Narrativas breves

Madrugada insone

Por: Cristina Vergnano

— PAAAAI!

Que horas são? Ah, uma e meia da manhã. Cedo, ainda. Eu poderia voltar a dormir, tentar dormir. E essa claridade? Difícil relaxar assim. Inferno de persiana velha e vagabunda! Também, quem mandou alugar a droga deste apartamento no Raval, numa ruela por trás das Ramblas? Com tantos turistas em Barcelona para as Olimpíadas, há sempre luz, sempre ruído.
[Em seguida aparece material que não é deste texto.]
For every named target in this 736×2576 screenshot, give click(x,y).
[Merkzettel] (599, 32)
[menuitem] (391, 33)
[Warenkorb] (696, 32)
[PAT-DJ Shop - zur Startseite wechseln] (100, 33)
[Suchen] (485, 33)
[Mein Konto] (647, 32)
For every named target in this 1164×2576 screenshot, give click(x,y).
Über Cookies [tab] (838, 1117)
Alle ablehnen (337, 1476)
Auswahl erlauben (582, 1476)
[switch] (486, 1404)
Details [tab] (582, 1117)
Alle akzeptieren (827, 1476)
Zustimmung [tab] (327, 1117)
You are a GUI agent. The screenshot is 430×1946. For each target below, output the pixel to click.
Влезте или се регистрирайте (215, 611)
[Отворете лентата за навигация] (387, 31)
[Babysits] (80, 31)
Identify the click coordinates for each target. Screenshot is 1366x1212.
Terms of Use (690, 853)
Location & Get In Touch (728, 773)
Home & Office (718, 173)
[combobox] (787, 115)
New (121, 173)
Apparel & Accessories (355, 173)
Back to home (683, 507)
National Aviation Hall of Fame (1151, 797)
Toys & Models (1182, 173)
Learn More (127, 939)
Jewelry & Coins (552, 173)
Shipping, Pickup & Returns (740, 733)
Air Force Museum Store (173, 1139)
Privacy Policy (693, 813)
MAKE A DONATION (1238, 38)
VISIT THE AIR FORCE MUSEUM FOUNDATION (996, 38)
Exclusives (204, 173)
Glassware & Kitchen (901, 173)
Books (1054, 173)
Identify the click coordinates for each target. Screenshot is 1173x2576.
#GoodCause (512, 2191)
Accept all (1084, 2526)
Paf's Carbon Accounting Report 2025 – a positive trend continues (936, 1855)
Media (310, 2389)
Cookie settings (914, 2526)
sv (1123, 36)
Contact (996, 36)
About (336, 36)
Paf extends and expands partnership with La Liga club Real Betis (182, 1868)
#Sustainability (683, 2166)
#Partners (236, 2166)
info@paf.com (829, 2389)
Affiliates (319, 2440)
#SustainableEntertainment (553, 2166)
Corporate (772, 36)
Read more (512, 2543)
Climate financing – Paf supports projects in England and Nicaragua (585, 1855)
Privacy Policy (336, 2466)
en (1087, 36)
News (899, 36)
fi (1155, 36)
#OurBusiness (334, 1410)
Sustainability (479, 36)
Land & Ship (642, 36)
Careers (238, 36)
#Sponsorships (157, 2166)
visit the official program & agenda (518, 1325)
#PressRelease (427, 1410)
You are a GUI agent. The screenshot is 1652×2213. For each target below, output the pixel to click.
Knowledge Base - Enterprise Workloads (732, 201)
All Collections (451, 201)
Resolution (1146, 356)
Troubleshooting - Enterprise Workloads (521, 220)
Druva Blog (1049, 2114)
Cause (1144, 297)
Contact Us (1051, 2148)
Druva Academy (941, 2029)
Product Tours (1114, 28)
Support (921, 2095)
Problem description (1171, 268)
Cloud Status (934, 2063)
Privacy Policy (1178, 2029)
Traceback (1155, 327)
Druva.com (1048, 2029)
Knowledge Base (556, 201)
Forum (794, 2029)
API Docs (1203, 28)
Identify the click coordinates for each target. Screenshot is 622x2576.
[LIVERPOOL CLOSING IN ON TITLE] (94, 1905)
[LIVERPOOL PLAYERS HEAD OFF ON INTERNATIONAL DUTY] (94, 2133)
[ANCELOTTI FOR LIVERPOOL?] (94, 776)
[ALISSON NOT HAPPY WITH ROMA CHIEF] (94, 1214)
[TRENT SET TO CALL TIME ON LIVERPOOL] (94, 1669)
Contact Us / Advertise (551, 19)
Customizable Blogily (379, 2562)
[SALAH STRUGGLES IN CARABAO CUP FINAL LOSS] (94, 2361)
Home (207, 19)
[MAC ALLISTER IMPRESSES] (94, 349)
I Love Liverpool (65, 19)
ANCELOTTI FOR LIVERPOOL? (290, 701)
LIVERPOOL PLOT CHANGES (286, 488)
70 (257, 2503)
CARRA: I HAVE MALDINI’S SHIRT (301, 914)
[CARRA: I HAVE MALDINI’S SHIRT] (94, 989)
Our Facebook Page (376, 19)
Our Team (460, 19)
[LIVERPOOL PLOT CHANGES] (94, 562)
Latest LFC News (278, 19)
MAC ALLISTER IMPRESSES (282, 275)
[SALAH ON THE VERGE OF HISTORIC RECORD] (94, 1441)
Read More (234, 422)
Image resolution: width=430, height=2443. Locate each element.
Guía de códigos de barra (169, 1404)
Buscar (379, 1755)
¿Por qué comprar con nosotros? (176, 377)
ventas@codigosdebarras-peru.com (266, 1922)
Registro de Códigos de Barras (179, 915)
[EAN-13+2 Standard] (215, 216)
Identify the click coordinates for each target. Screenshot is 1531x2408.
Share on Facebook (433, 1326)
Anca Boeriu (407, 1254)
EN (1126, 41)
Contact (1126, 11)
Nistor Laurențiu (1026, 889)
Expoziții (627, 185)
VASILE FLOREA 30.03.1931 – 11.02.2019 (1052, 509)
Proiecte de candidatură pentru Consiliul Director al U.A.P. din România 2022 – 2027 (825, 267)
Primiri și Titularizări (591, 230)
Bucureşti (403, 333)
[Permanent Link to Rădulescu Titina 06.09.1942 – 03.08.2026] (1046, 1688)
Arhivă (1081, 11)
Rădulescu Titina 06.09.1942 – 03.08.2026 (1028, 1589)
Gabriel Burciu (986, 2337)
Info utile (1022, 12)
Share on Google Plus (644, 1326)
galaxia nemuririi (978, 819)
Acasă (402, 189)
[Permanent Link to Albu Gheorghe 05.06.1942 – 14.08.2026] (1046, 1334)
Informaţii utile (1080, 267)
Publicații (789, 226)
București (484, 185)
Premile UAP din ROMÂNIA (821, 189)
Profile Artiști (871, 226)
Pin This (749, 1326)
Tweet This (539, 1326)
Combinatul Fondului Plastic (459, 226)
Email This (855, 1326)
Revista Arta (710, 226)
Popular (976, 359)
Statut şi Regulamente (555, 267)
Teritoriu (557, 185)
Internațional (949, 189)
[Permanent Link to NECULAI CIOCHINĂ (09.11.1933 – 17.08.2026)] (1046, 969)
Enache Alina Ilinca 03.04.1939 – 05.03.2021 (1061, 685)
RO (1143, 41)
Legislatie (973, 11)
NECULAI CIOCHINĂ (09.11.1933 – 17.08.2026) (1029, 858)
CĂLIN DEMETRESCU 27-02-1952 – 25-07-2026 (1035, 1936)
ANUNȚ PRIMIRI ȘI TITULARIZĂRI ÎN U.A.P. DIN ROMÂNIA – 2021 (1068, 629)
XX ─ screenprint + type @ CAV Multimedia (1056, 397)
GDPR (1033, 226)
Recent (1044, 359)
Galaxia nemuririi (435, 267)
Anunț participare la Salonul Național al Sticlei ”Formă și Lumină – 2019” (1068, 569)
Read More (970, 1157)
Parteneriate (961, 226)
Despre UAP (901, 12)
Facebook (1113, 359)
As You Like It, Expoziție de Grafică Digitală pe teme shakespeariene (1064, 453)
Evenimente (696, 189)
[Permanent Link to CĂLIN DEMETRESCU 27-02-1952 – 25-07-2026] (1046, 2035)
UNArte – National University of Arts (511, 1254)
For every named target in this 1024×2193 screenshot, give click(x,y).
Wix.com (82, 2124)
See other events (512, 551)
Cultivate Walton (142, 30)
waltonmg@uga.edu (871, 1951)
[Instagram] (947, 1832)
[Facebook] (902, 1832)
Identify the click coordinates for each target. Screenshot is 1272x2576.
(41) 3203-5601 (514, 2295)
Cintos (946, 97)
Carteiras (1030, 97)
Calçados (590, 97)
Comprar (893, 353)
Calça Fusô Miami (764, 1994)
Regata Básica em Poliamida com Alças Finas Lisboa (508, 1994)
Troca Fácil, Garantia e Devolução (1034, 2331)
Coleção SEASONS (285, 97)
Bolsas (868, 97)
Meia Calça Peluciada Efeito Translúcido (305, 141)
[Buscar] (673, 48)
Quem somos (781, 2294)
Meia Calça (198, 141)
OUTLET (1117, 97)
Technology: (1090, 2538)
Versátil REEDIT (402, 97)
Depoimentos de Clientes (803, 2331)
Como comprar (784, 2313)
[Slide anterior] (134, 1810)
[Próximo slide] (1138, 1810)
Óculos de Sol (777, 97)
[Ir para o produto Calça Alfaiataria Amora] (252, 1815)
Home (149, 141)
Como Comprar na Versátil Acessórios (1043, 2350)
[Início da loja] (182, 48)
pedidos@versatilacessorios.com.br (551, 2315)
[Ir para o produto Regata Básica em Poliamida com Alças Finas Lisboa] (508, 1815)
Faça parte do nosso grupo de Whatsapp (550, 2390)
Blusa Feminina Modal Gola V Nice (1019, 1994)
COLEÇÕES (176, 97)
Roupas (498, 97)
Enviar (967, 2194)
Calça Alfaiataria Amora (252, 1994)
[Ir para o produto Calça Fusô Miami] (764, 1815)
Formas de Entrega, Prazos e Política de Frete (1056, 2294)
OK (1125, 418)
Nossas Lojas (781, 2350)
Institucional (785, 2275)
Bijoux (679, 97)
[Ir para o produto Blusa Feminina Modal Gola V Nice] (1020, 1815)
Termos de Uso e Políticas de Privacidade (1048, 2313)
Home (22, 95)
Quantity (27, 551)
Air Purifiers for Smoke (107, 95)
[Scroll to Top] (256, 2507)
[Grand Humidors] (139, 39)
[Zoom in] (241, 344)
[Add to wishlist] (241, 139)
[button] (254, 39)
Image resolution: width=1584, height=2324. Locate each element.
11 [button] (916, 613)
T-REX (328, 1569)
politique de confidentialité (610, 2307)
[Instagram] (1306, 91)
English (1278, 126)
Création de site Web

Outra noite em claro. É o maldito pesadelo, uma e outra e outra vez. Nunca disse ao pai que ouvi aquela conversa. Faz tantos anos e, todavia, parece que foi ontem.

***

— Ah, doutor, era tão encantadora e cheia de vida a minha Mercedes…

— Dom Esteban, é o que lhe digo: a situação só vai piorar.

— Ela fica muda o dia inteiro, doutor, mas, à noite, parece que o demônio toma conta. Desata a dizer coisas que tenho até medo de repetir. Já nem ouço mais.

— Pois, confirmo o diagnóstico: além do problema físico, sua mulher tem um grave transtorno mental. Como está quase paralisada, não vejo necessidade de contê-la, nem internar. Apenas deixá-la o mais confortável possível e… E observar o garoto.

— Meu filho? Como assim?

— O mal pode ser hereditário.

— Quer dizer que, a qualquer momento, ele pode surtar e ficar violento?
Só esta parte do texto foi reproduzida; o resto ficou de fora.